TASK TO CARRY OUT:
Can you reproduce the entries below word for word, starting at the line that contains "Open the three-dots more options menu" and continuing through the end of the entries, with the pictures left out?

[Items from a dataset]

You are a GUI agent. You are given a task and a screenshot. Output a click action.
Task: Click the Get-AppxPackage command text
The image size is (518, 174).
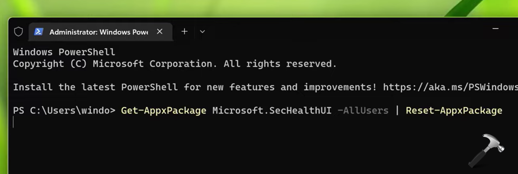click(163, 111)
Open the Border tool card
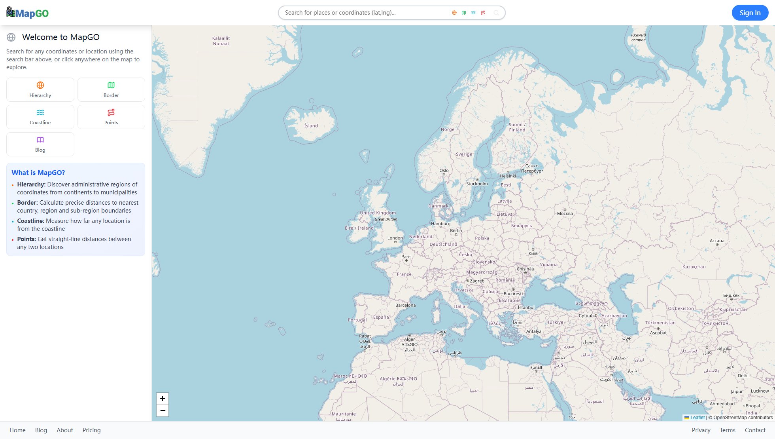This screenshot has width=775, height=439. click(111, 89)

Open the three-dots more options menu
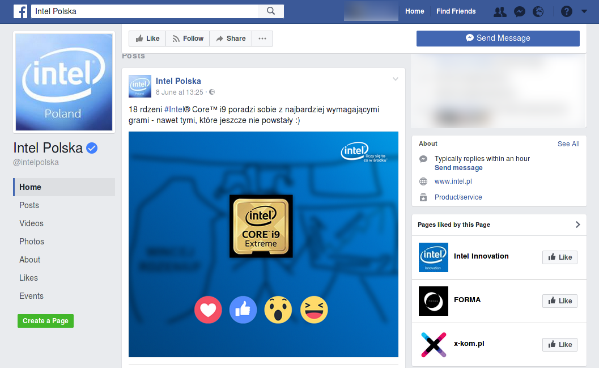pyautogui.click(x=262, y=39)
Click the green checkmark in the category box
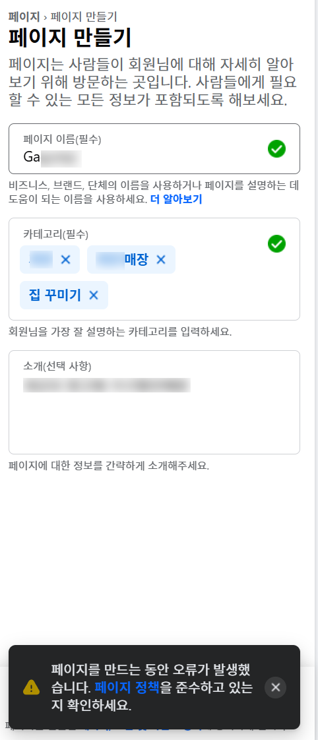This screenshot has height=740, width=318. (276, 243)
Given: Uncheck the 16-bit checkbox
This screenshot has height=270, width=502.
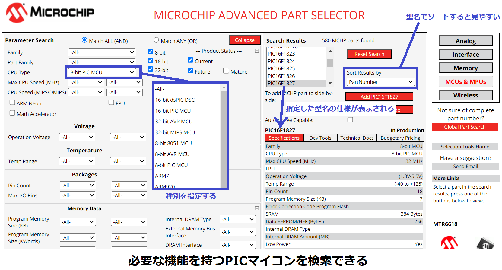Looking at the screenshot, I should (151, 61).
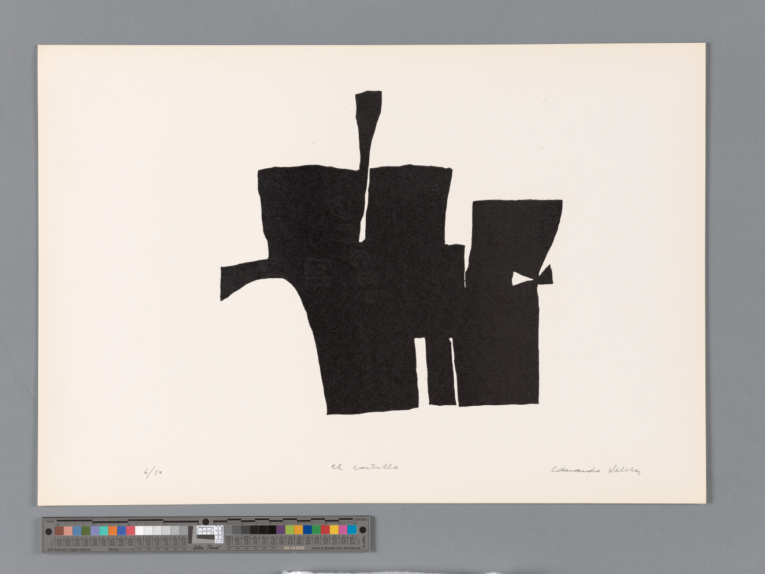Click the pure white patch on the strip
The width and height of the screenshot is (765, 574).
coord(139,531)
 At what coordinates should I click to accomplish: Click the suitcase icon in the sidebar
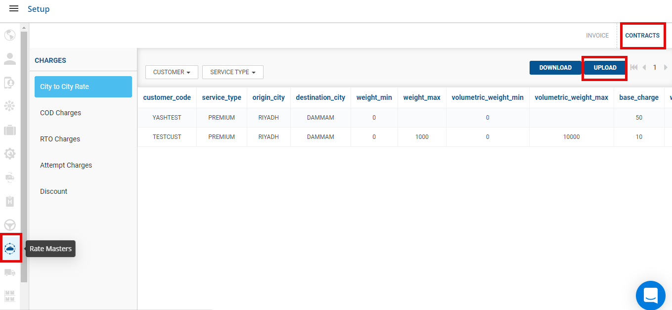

WRITTEN ANSWER:
Open the three-dots more options menu
pyautogui.click(x=262, y=39)
Click the green checkmark in the category box
This screenshot has height=740, width=318. (276, 243)
Given: Uncheck the 16-bit checkbox
This screenshot has height=270, width=502.
Looking at the screenshot, I should (151, 61).
Click the pure white patch on the strip
The width and height of the screenshot is (765, 574).
coord(139,531)
 At what coordinates should I click to accomplish: Click the suitcase icon in the sidebar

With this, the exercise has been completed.